Dla Tsongi miał to być zwykły mecz otwarcia turnieju z teoretycznie słabszym rywalem, ale już po pierwszych piłkach widać było, że łatwo nie będzie. Rozgrzany udanymi kwalifikacjami Polak od startu zagrał odważnie i zamiast rutynowych dwóch setów dla faworyta, zrobiło się znakomite widowisko.
O talencie Michała Przysiężnego wiemy od lat, „polski Federer", jak niekiedy go nazywano rzeczywiście ma tę widoczną łatwość uderzeń. Talent na wyniki przekuwał jednak z trudem, co wspinał się w górę rankingu, to kontuzja, co jakiś dobry mecz, to zaskakująca porażka.
W tym roku nie szło mu nadzwyczajnie (ranking 142. ATP to potwierdza), ale od kilku tygodni z musu ruszył do tenisowego czyśćca – czyli świata challengerów, tam zdobywał punkty, ale ambitnie próbował też czasem eliminacji do większych turniejów.
W Tokio wyszło – wygrał 6:3, 6:2 z Japończykiem Yusuke Watanuki (477. ATP), potem pokonał 7:6 (7-4), 7:6 (7-1) bardzo zdolnego australijskiego juniora Thanasiego Kokkinakisa (172. ATP) i wyszedł na pożarcie przeciw Tsondze, zwycięzcy 11 turniejów, dziś nr 12 na świecie, bywało, że nr 5.

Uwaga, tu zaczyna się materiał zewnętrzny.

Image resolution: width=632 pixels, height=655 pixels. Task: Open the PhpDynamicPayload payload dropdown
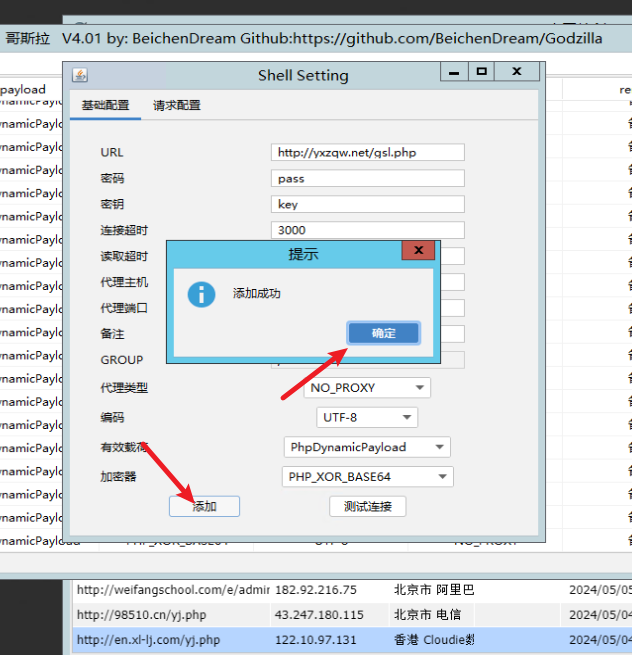367,447
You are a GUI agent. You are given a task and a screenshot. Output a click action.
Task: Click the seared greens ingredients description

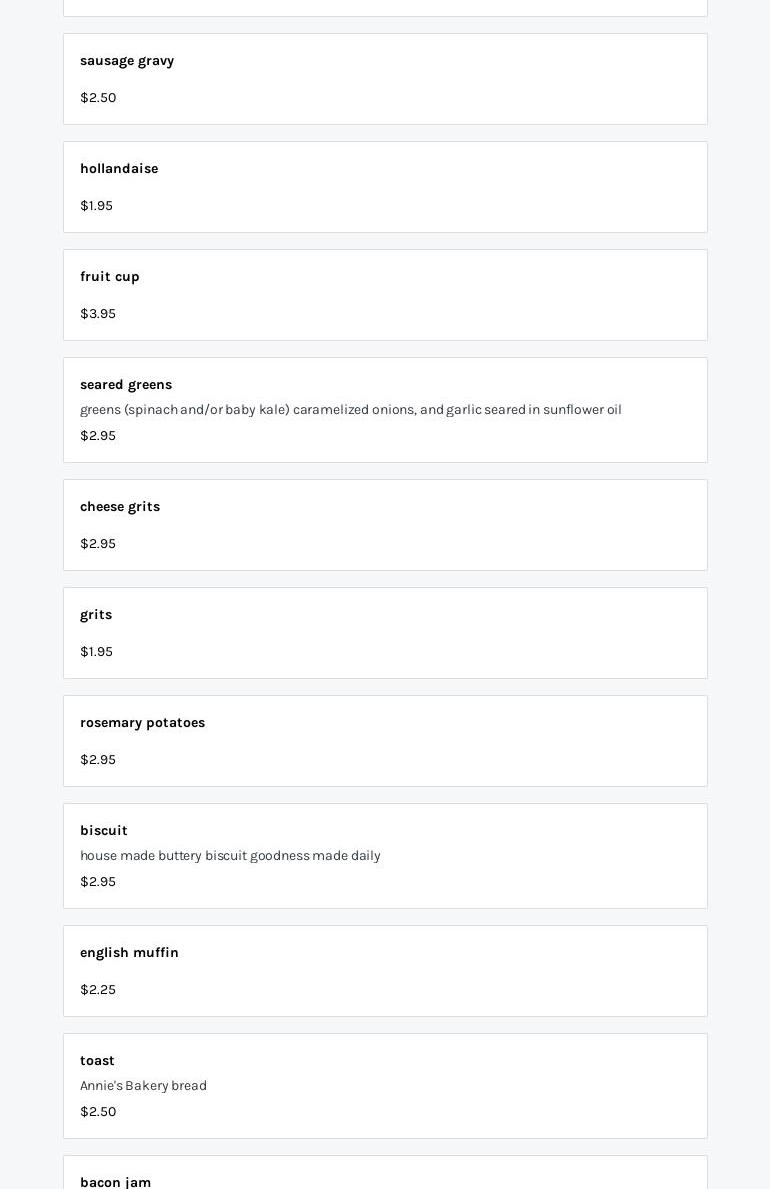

Wygrał, bo ani przez chwilę nie przestał grać z ogromną ambicja, ale też z chłodną głową – plan miał widoczny: mocny serwis (nie zawodził na szybkiej nawierzchni), śmiały atak z każdego miejsca kortu, żadnych długich wymian, w chwilach największych zagrożeń – sprint do siatki. Wyszło jak nigdy – widzowie zobaczyli świetny mecz z obu stron.